EXERCISE. Leaving out every picture, please repeat exactly the line that contains "Where should I click to: Open" and each line after it through the final line below.

[[ EXCERPTED RECORDS open ]]

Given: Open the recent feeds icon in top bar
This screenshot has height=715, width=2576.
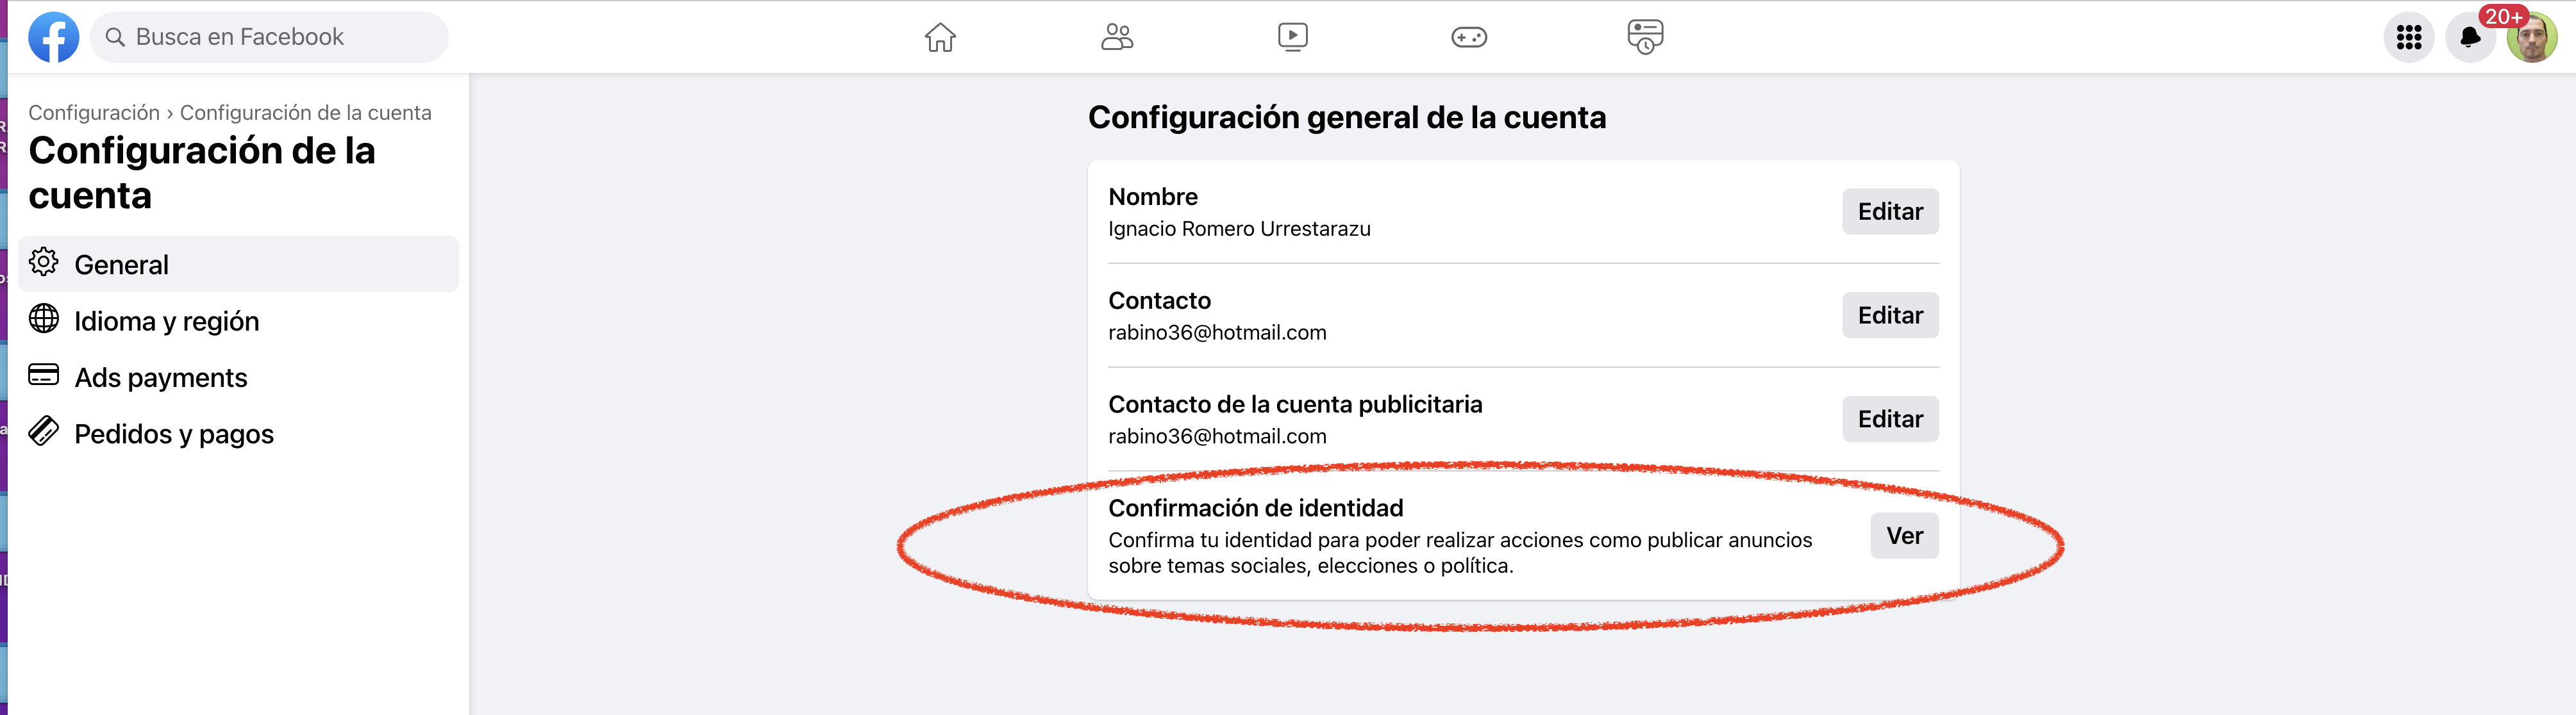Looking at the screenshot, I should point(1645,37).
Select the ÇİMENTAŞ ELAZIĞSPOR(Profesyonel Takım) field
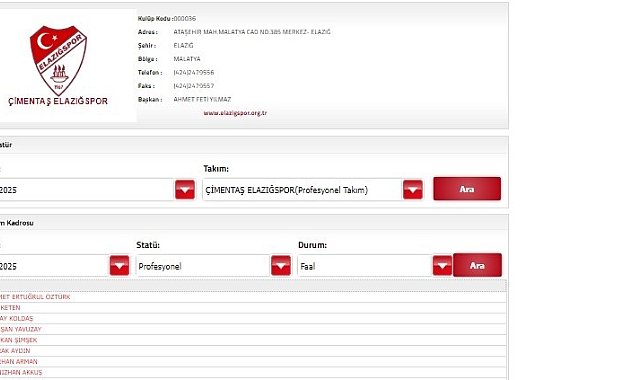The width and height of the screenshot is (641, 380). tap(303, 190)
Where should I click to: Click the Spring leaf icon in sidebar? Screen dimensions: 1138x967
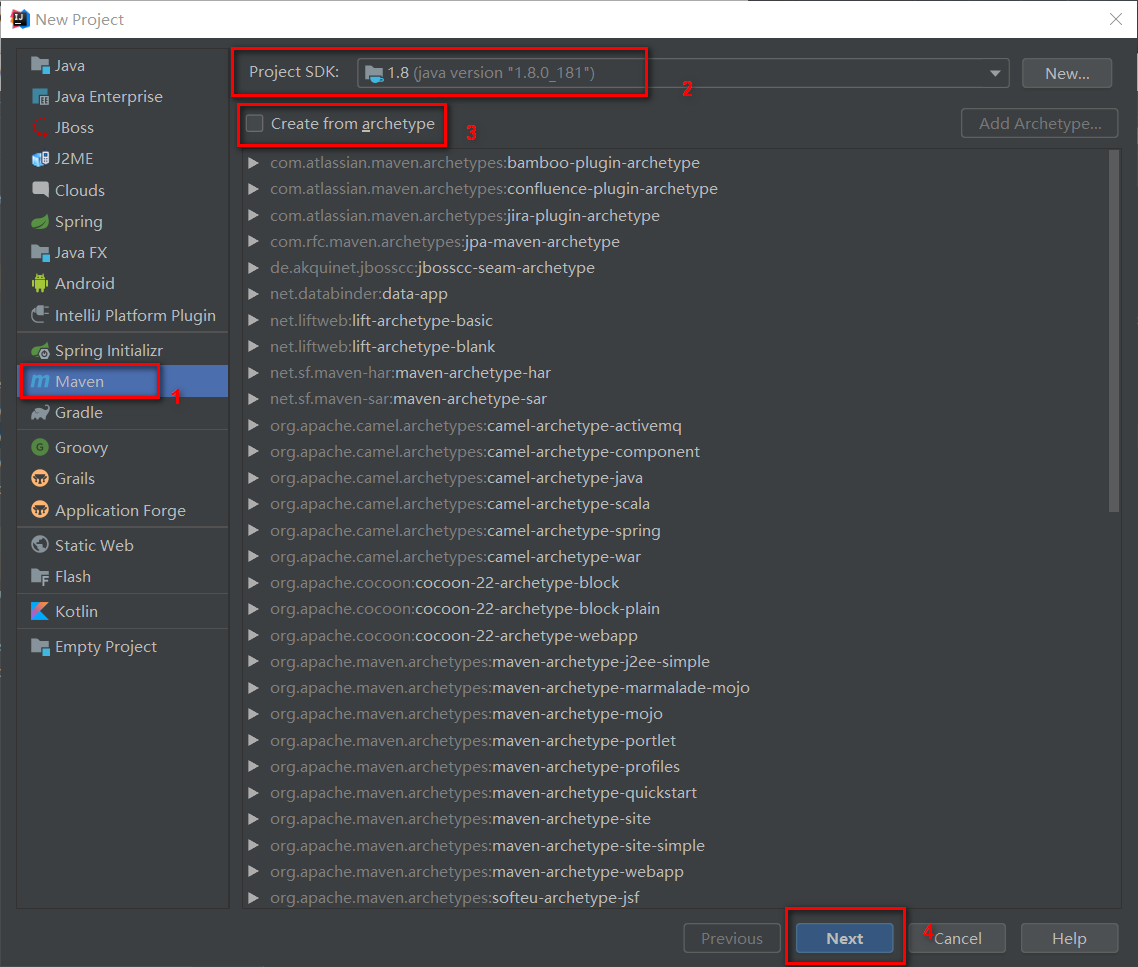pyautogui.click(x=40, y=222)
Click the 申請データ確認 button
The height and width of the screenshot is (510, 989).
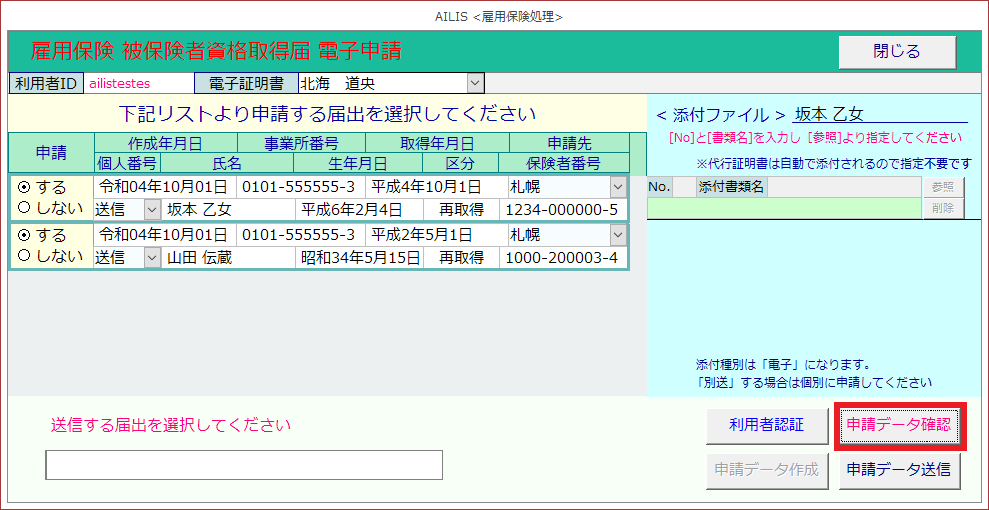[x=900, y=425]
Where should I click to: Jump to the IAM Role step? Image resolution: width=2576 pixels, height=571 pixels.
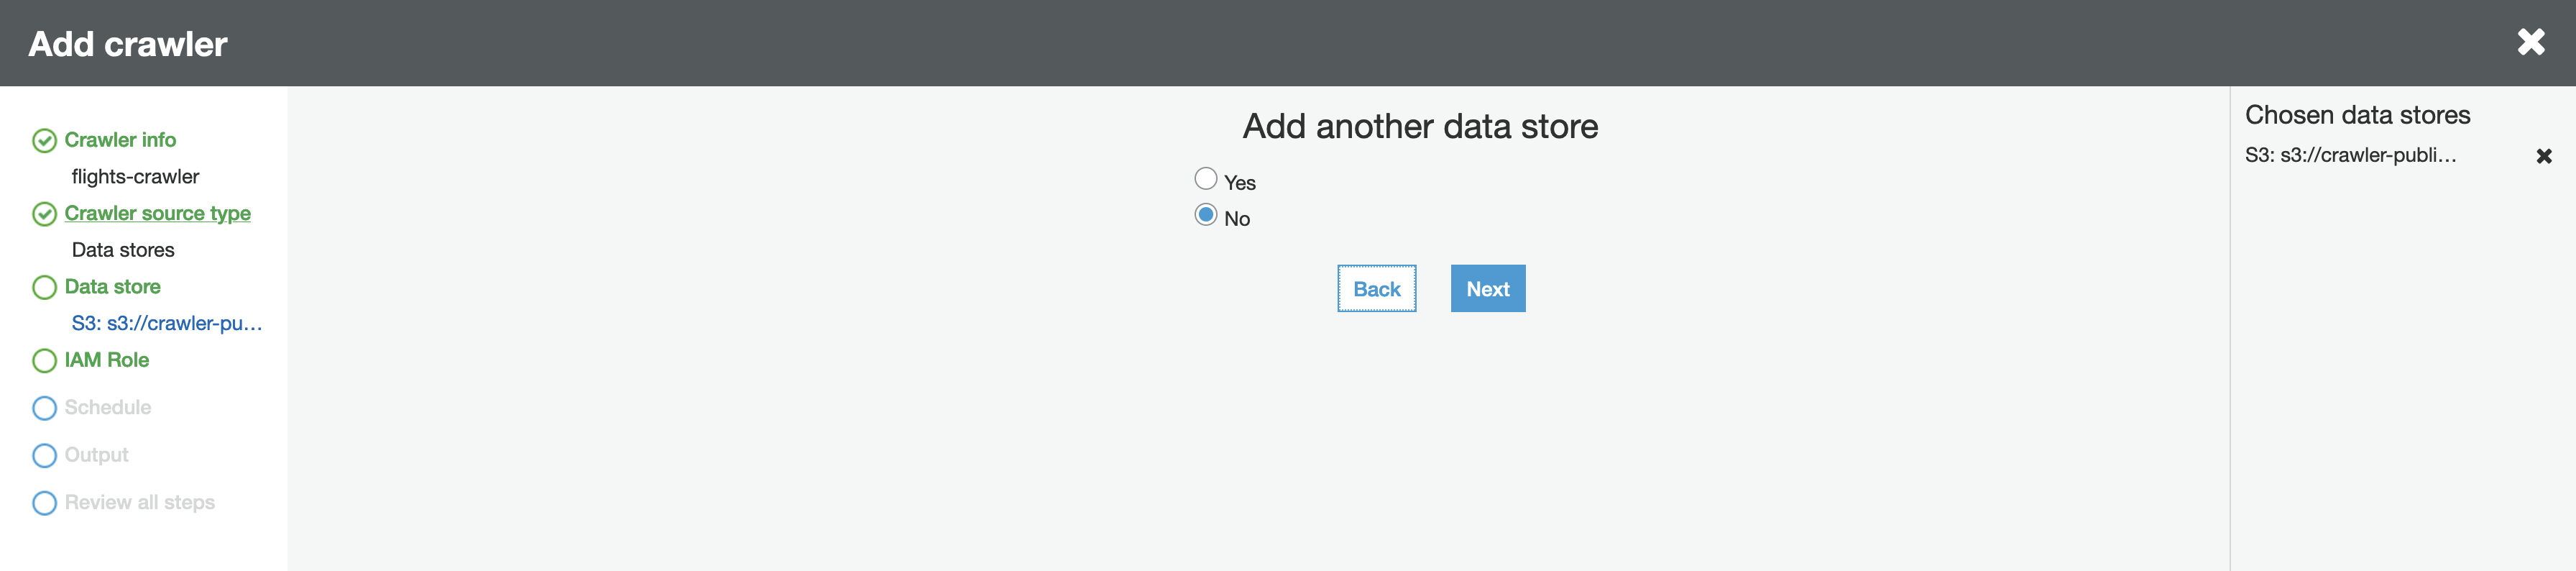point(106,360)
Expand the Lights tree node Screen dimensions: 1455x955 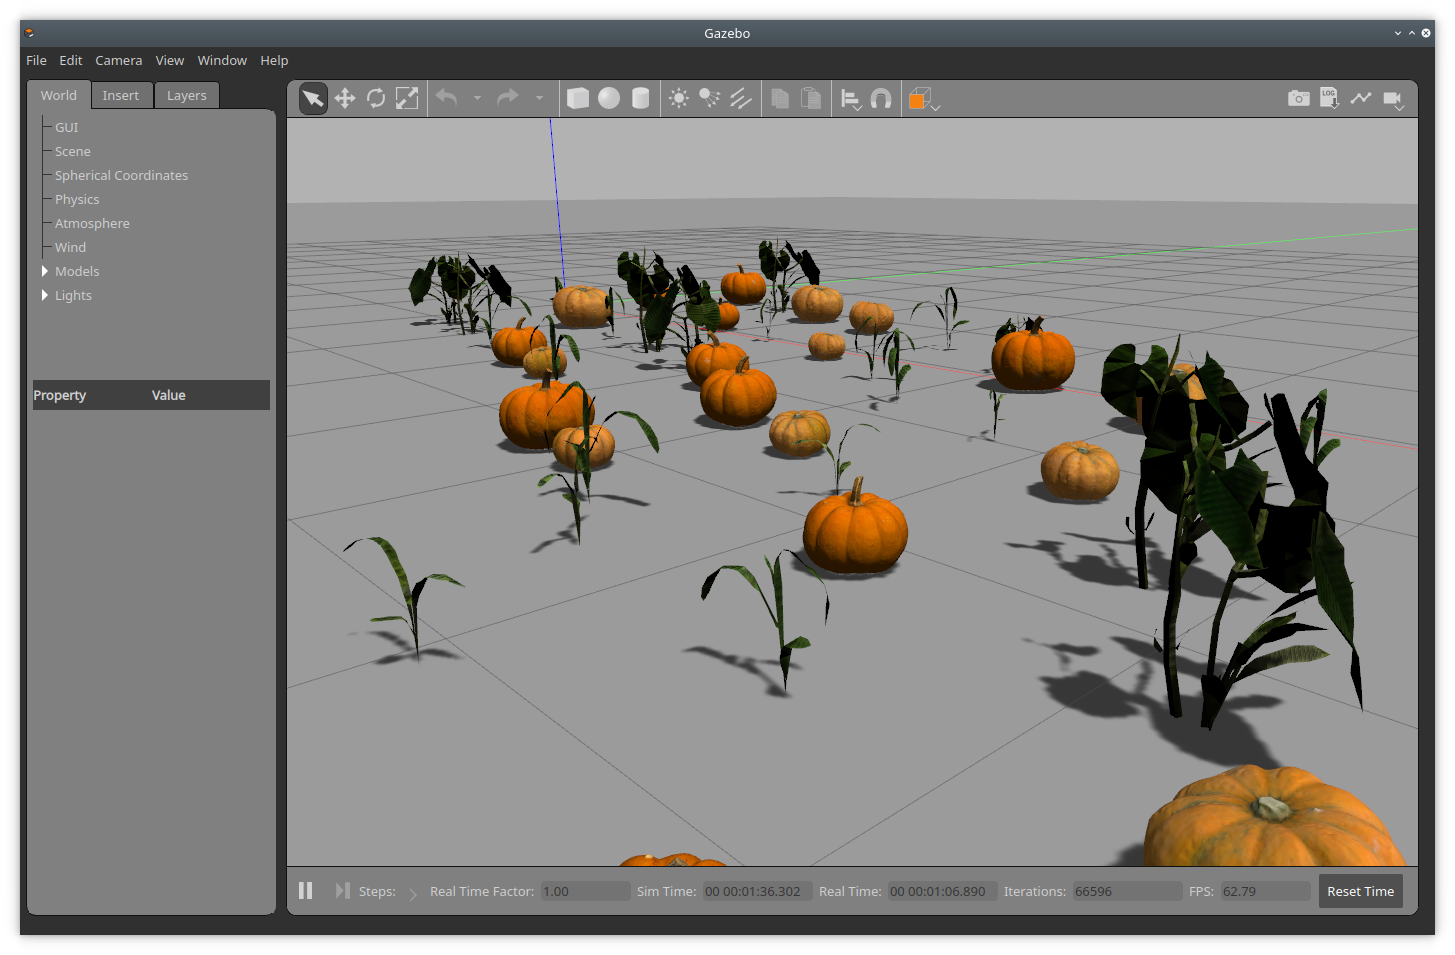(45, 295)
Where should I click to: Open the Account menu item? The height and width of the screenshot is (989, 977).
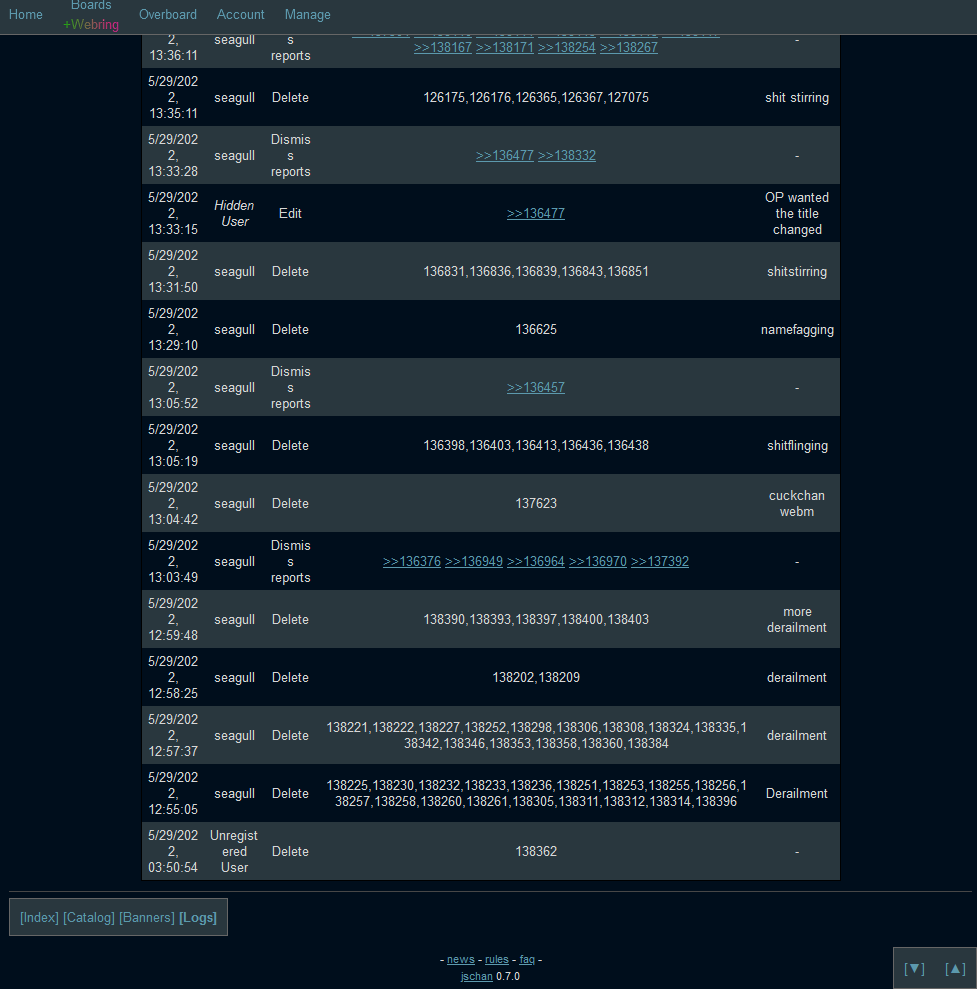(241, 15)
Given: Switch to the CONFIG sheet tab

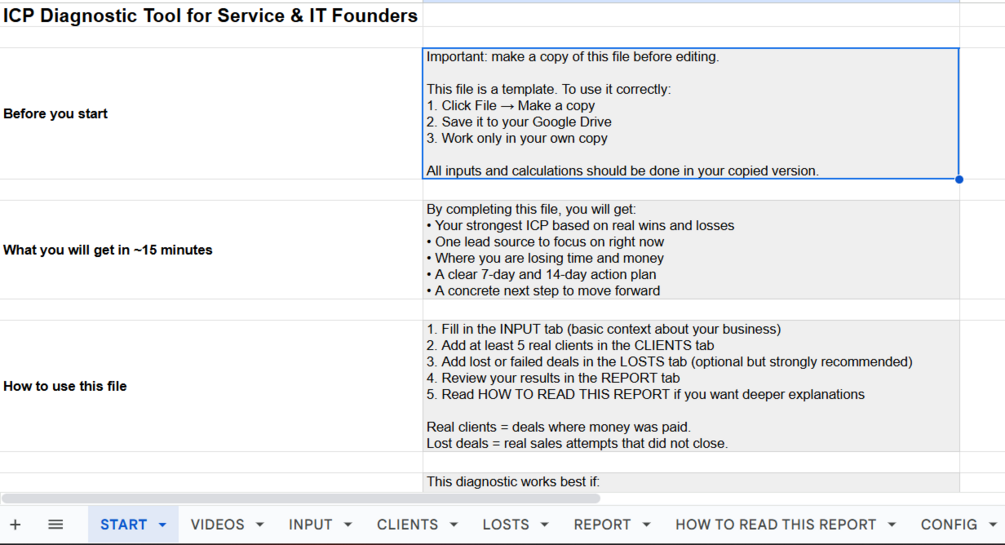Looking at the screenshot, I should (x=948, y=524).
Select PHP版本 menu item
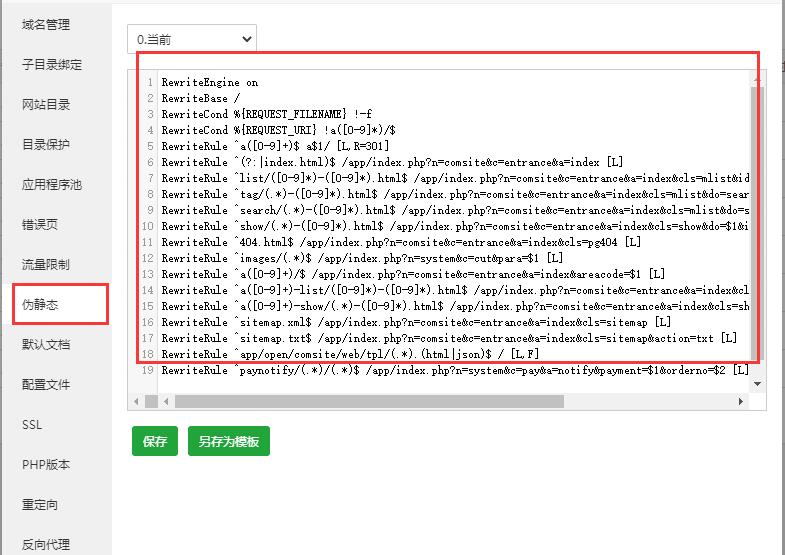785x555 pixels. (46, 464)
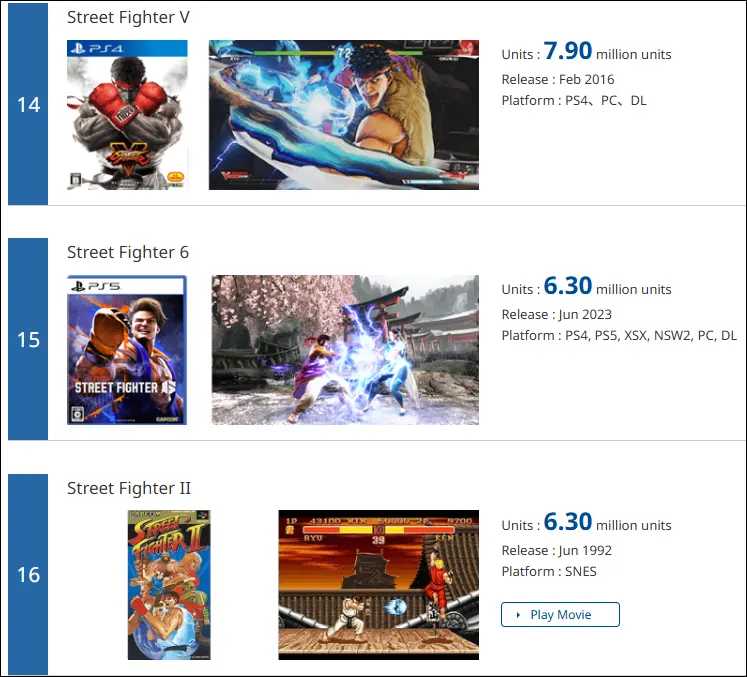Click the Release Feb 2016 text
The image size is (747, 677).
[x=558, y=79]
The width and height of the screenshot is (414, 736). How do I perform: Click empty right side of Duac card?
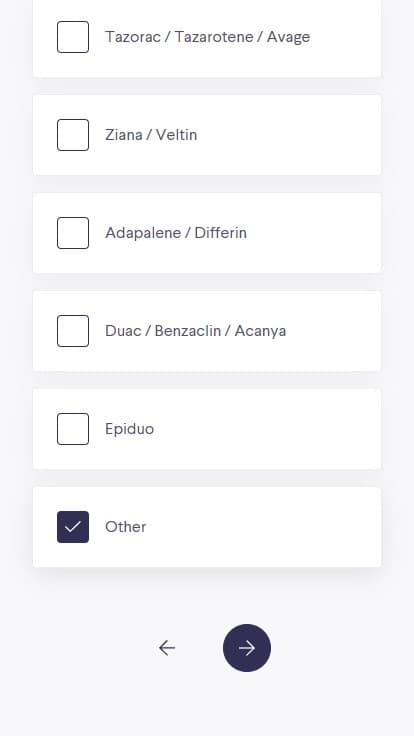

[[ EXCERPTED RECORDS closed ]]

ANSWER TO THE EXERCISE.
Where should I click to: Open the Account menu item? The height and width of the screenshot is (989, 977).
(241, 15)
Given: Switch to the CONFIG sheet tab

Looking at the screenshot, I should (x=948, y=524).
Select PHP版本 menu item
785x555 pixels. (46, 464)
Click the Release Feb 2016 text
The image size is (747, 677).
[x=558, y=79]
The width and height of the screenshot is (414, 736). How do I perform: Click empty right side of Duac card?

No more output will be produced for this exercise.